#### YOUR TASK:
Can you change every "screenshot" in the items below to "capture" and give the items back with nothing else altered and the pictures left out?

[Entries drawn from a collection]
────────────────────────────────────────

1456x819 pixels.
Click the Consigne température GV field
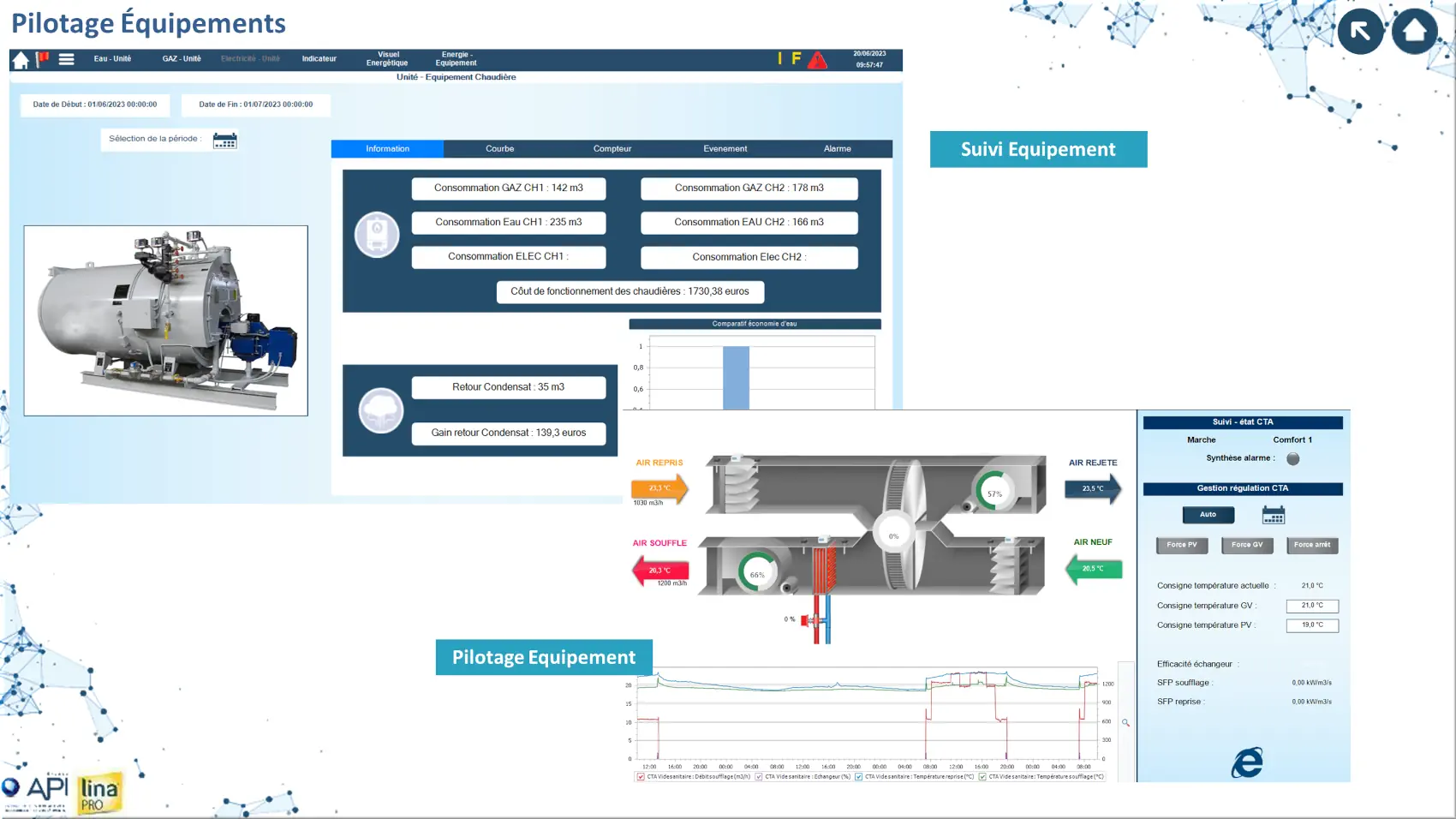[x=1312, y=606]
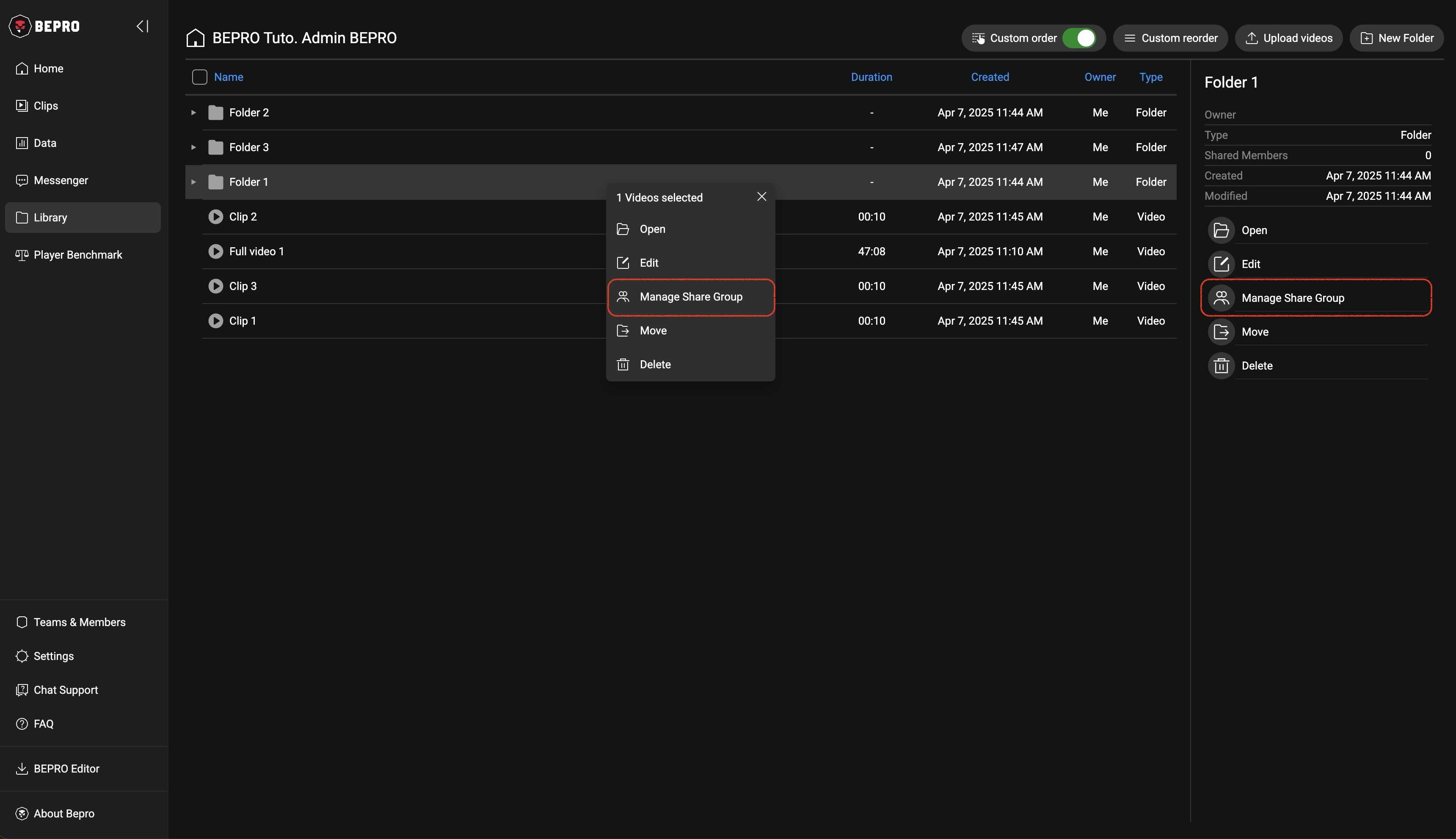Choose Manage Share Group in popup menu
Image resolution: width=1456 pixels, height=839 pixels.
point(690,297)
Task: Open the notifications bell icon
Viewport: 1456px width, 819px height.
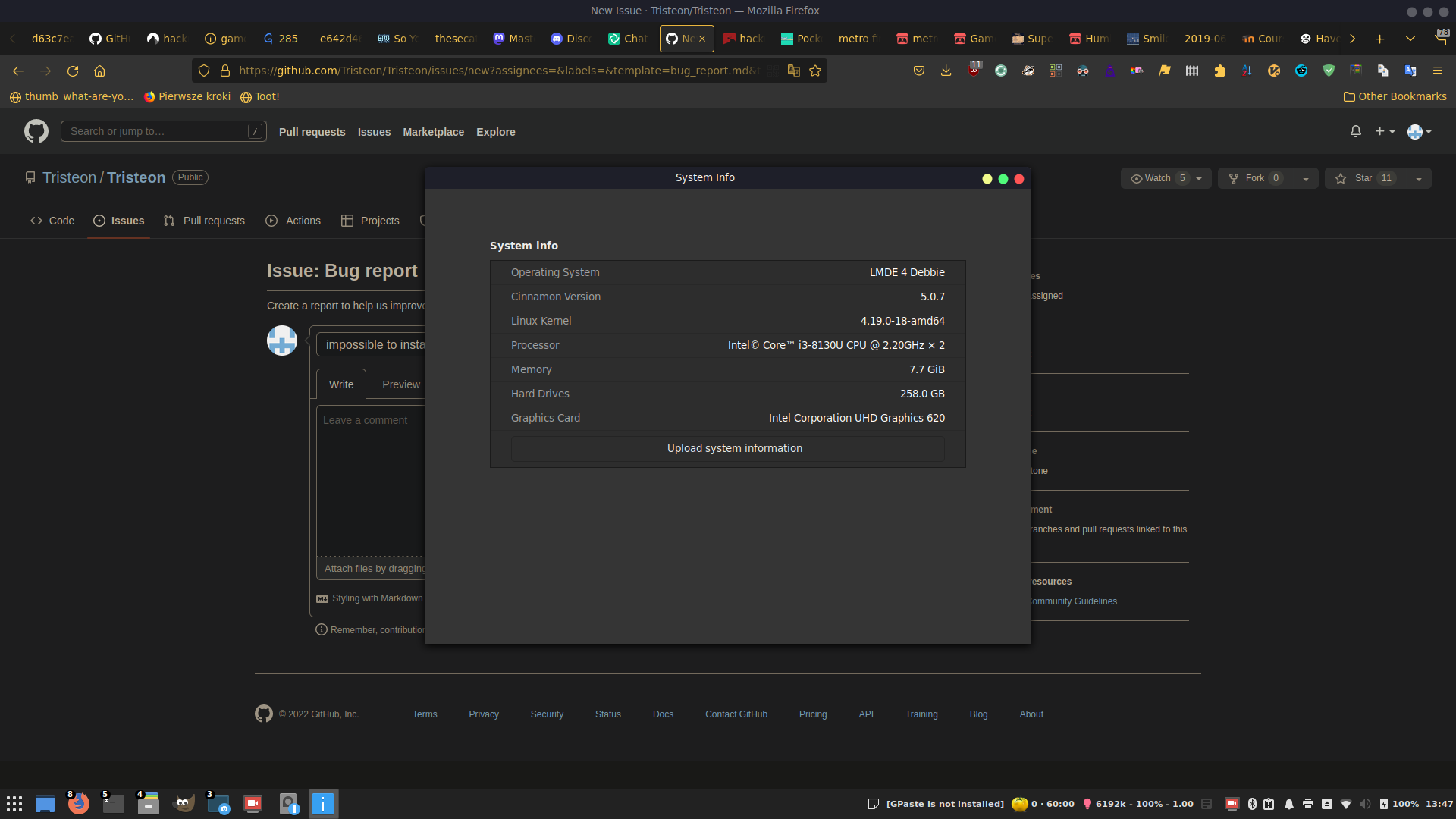Action: 1355,131
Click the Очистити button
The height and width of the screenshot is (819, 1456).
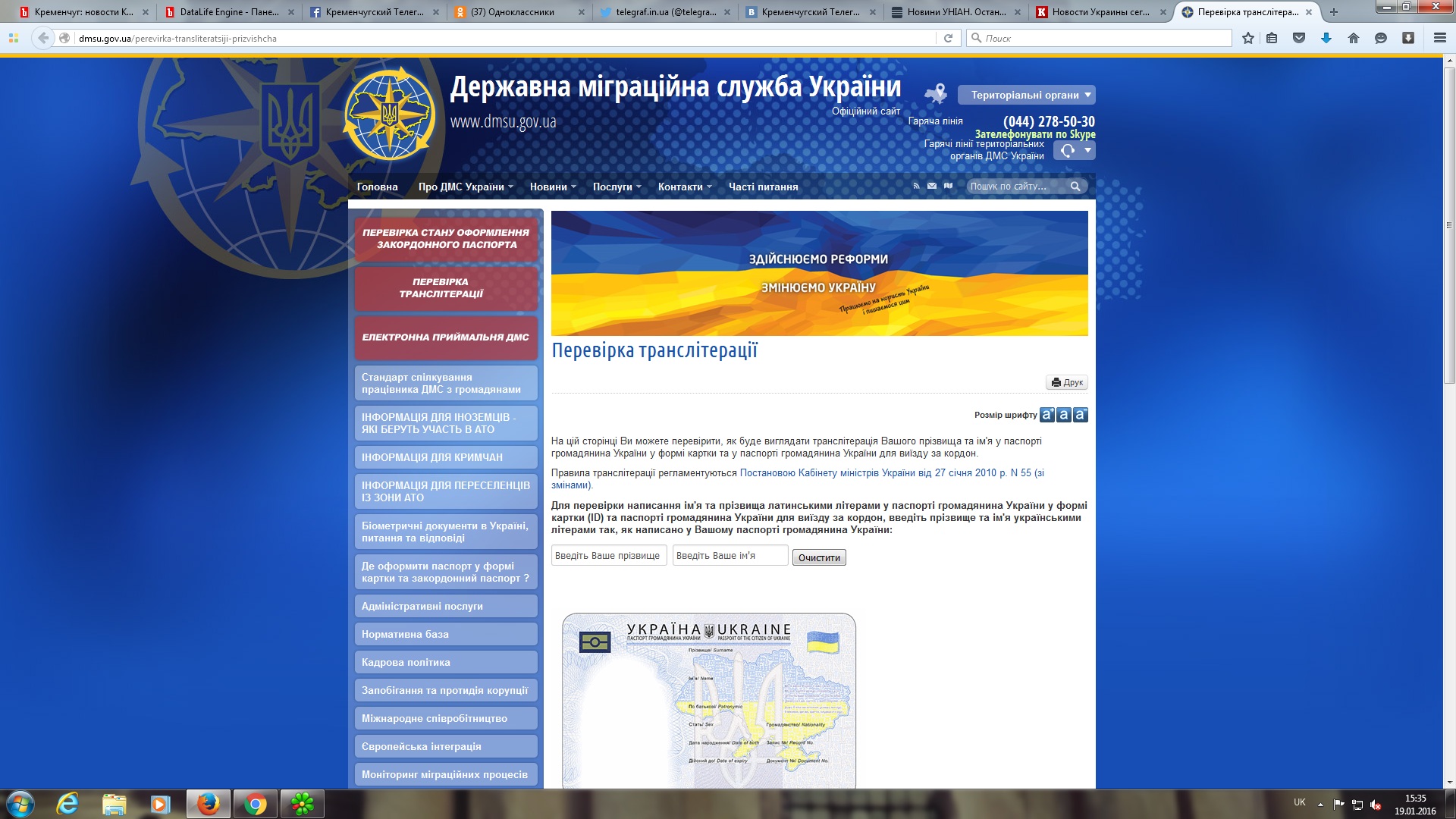(819, 557)
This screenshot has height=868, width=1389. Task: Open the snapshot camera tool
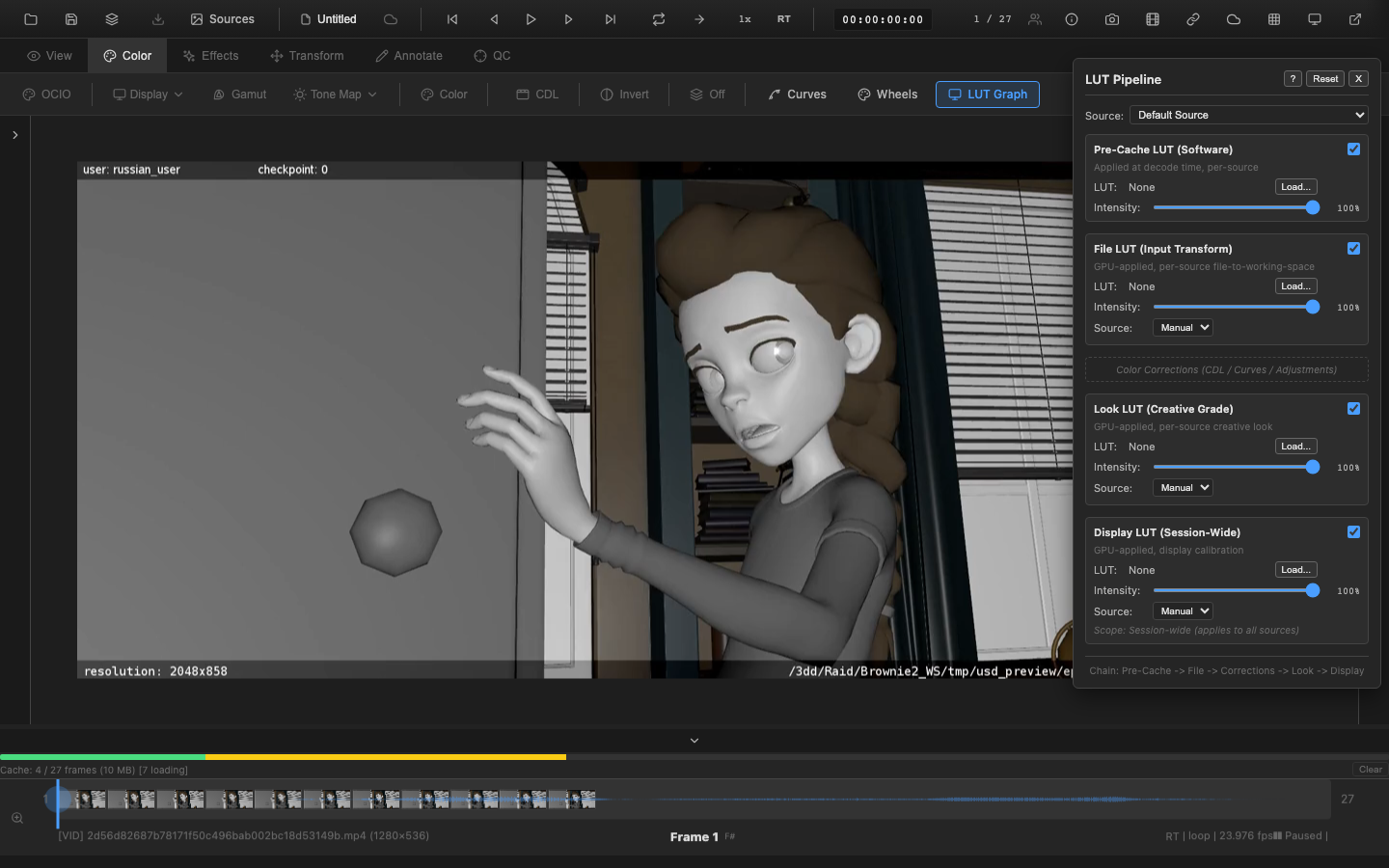coord(1111,18)
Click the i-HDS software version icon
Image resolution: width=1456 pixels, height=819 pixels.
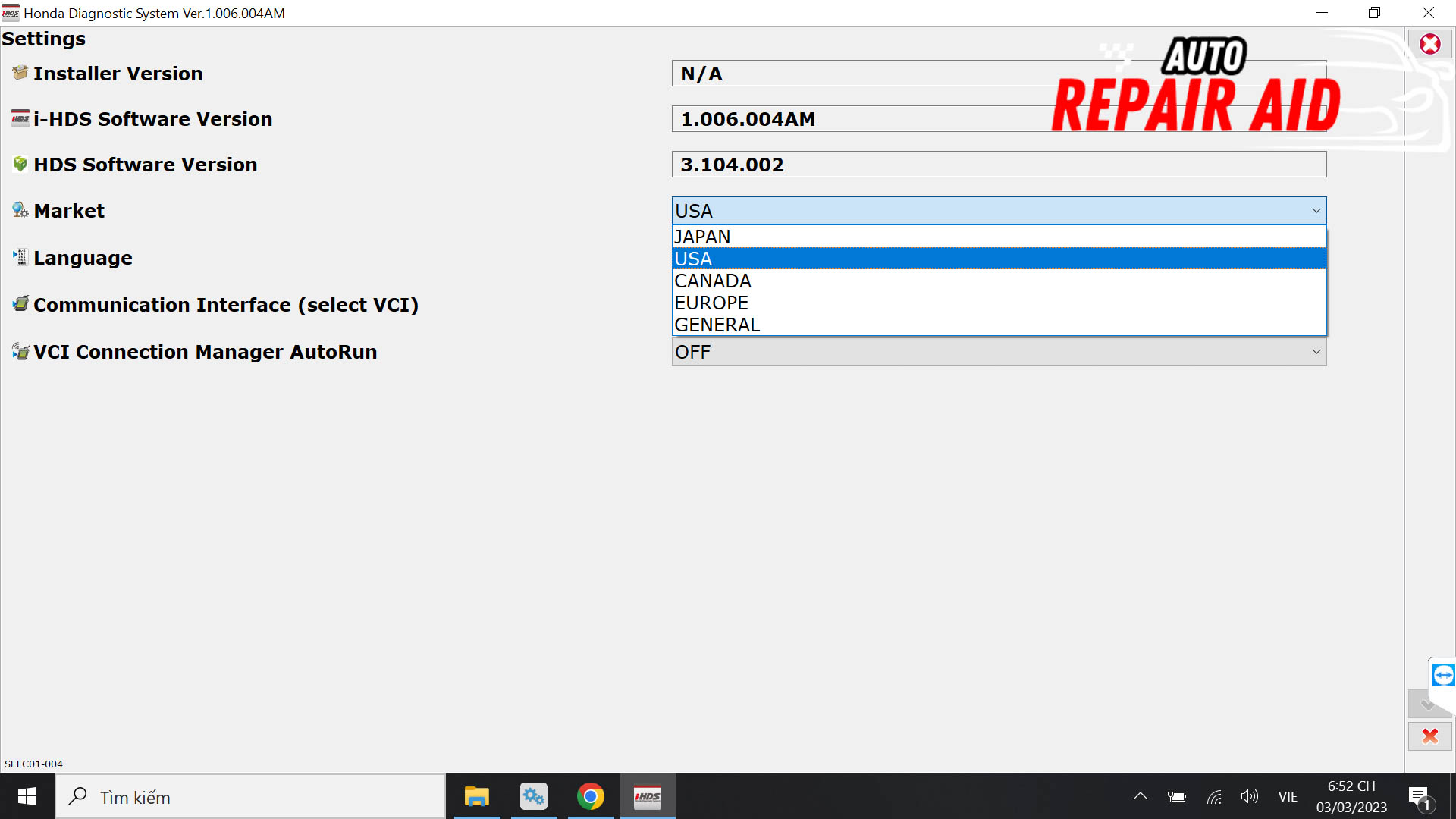coord(20,119)
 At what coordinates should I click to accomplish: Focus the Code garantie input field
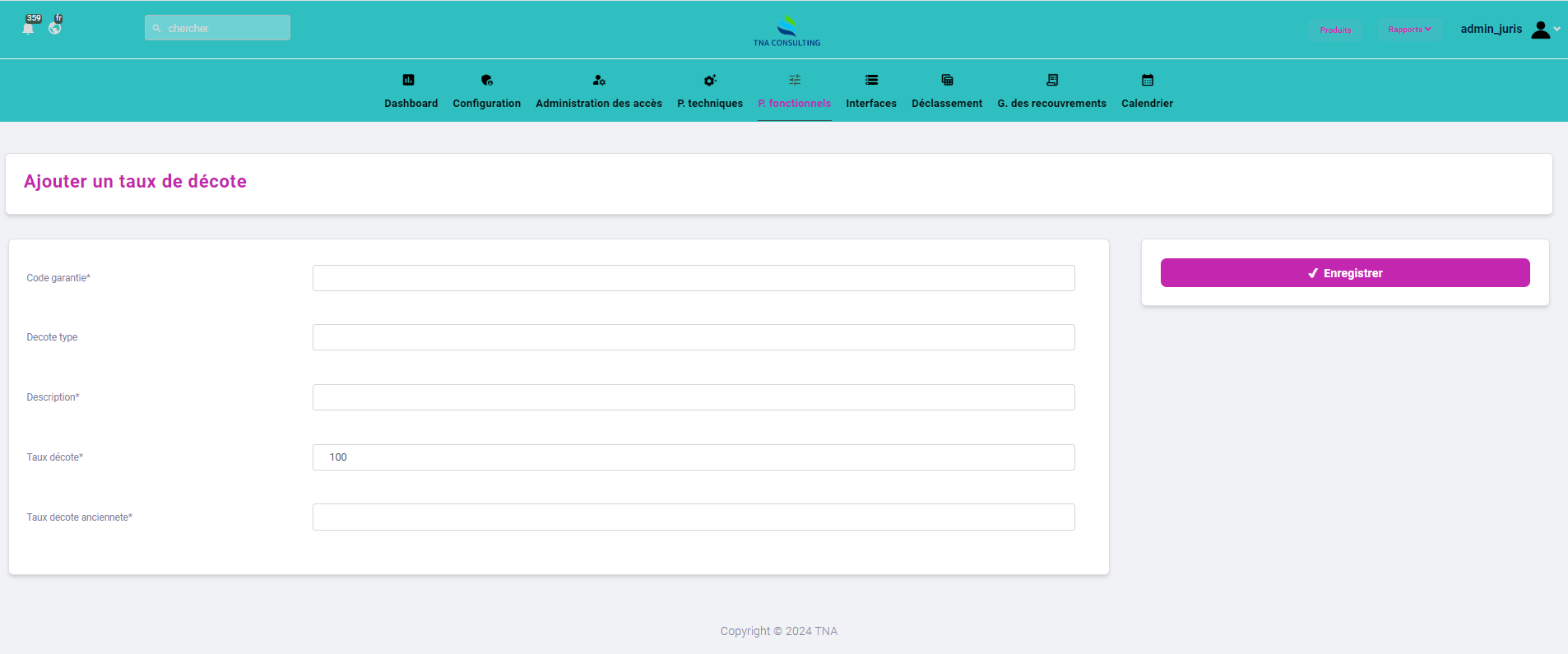tap(693, 278)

────────────────────────────────────────

#### WRITTEN REPLY:
1456x819 pixels.
Click the Consigne température GV field
[x=1312, y=606]
Choose Manage Share Group in popup menu
Image resolution: width=1456 pixels, height=839 pixels.
point(690,297)
Task: Open the notifications bell icon
Viewport: 1456px width, 819px height.
Action: 1355,131
Click the Очистити button
The height and width of the capture is (819, 1456).
(819, 557)
This capture has height=868, width=1389. Task: Open the snapshot camera tool
coord(1111,18)
Click the i-HDS software version icon
Image resolution: width=1456 pixels, height=819 pixels.
coord(20,119)
 At what coordinates should I click to accomplish: Focus the Code garantie input field
tap(693, 278)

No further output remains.